According to this Case
Although the patient in this case report first developed wheezing in 2018, they did not meet the diagnostic criteria for EGPA based on initial examination. The patient was aware of his 3-year history of asthma, however, his EGPA status during this period remained in question.
The development of EGPA on chest CT has not yet been reported. Here, we report a case of a patient with EGPA who underwent thoracic CT six times in 4 years and had dynamic changes on CT (Fig. 1), which included the premorbid period of the disease, the period of the disease, and the period after the treatment. According to his follow-up visits, varying degrees of absorption of the lesion were observed on the patient’s chest CT. Consequently, we consider that the imaging manifestations of EGPA on chest CT might be reversible. Meanwhile, early diagnosis and treatment may prevent disease progression. Furthermore, imaging manifestations on chest CT could be regarded as an evaluation index to evaluate the therapeutic effect in patients with EGPA.
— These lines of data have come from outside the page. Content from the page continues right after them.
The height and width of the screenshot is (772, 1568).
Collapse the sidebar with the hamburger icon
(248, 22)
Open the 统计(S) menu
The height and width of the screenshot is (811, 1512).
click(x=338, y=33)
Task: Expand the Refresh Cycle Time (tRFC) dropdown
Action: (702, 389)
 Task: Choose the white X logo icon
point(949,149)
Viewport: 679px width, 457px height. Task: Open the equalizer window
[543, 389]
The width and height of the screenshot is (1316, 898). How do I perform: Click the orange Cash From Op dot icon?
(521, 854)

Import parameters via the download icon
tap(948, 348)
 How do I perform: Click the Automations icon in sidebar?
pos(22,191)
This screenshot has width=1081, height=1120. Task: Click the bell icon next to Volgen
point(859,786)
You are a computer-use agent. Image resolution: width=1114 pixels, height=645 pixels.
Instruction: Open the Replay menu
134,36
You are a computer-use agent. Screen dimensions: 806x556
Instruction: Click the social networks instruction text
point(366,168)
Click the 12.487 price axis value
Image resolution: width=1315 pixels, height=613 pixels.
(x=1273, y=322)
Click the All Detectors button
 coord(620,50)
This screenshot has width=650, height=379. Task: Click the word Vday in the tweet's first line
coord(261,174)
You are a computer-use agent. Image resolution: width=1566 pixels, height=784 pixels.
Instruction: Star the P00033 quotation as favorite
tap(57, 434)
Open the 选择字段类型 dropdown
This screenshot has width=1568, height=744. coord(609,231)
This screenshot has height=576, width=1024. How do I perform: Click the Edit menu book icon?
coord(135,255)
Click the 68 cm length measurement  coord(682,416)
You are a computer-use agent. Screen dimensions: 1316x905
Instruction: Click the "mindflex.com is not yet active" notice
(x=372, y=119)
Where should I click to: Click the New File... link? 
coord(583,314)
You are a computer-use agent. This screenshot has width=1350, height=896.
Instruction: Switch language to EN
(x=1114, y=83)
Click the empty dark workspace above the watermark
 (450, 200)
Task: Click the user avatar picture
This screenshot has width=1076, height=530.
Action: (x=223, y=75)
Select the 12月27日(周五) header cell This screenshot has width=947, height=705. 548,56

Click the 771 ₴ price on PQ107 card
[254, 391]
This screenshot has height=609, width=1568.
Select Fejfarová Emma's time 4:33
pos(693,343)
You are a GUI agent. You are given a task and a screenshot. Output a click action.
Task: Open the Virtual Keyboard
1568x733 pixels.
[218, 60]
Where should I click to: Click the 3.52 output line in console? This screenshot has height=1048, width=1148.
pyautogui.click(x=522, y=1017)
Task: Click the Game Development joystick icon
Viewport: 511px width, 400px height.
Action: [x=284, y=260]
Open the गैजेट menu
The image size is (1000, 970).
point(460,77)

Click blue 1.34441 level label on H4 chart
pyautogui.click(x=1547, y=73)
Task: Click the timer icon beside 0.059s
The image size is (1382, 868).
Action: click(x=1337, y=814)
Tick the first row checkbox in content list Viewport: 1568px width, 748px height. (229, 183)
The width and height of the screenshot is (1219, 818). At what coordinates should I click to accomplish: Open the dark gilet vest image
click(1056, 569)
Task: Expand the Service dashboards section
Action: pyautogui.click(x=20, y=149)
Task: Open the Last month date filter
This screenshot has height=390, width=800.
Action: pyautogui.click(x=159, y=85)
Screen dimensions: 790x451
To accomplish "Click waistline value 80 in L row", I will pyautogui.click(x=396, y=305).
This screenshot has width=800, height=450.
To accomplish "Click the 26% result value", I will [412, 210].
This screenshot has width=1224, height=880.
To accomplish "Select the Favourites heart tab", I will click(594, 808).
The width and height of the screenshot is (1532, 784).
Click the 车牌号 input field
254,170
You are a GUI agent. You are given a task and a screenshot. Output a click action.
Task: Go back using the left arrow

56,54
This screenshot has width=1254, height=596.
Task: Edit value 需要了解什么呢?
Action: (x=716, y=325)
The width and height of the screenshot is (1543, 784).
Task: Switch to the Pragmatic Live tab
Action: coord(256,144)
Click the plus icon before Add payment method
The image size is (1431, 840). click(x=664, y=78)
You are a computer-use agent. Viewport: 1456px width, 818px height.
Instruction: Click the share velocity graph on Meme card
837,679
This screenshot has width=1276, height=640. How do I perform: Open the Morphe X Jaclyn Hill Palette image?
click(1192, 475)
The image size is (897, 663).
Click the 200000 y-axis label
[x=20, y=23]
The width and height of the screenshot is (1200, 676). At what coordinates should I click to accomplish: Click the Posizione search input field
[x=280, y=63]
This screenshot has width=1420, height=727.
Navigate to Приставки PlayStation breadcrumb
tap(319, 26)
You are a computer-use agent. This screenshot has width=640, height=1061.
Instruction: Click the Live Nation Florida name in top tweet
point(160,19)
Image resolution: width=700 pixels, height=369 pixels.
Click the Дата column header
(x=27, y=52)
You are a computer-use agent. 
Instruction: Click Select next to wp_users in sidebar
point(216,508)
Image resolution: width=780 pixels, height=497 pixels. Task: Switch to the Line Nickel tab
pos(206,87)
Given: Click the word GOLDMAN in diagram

Asthma exacerbations are widely treated with inhaled CS. To relieve the recurring asthma symptoms, we administered intermittent short-term CS treatment to our patient. There are hormones available to ease the symptoms of EGPA; however, hormone treatment alone is insufficient to prevent recurrent symptoms in our patient. We considered the controversial notion that maintenance therapy is justified once remission is achieved. Ultimately, we adhered to the 2016 European Alliance of Associations for Rheumatology guidelines for AAVs to advise a combination of glucocorticoids and either methotrexate or mycophenolate mofetil[62]. To date, the patient remains in good condition, and re-examinations were normal.
EGPA has shifted from being a disease with high mortality to a chronic condition requiring lifelong management by specialists. However, despite this substantial progress, additional collaborative studies and continued interactions between basic and clinical researchers are needed to develop a gold standard for EGPA diagnosis and treatment.
The patient was finally diagnosed with EGPA after treatment for asthma for 3 years; therefore, EGPA should be considered a differential diagnosis in patients with asthma. To some extent, the abnormal manifestations on thoracic CT gradually returned to normal. We further speculated that the imaging manifestations on chest CT of EGPA might be reversible. Meanwhile, early diagnosis and treatment may prevent disease progression. Furthermore, imaging manifestations on chest CT could be regarded as an evaluation index to evaluate the therapeutic effect in patients with EGPA. Finally, low-dose CS is available to ease the symptoms of EGPA although it would be better to use a combination of glucocorticoids and either methotrexate or mycophenolate mofetil to control disease relapse.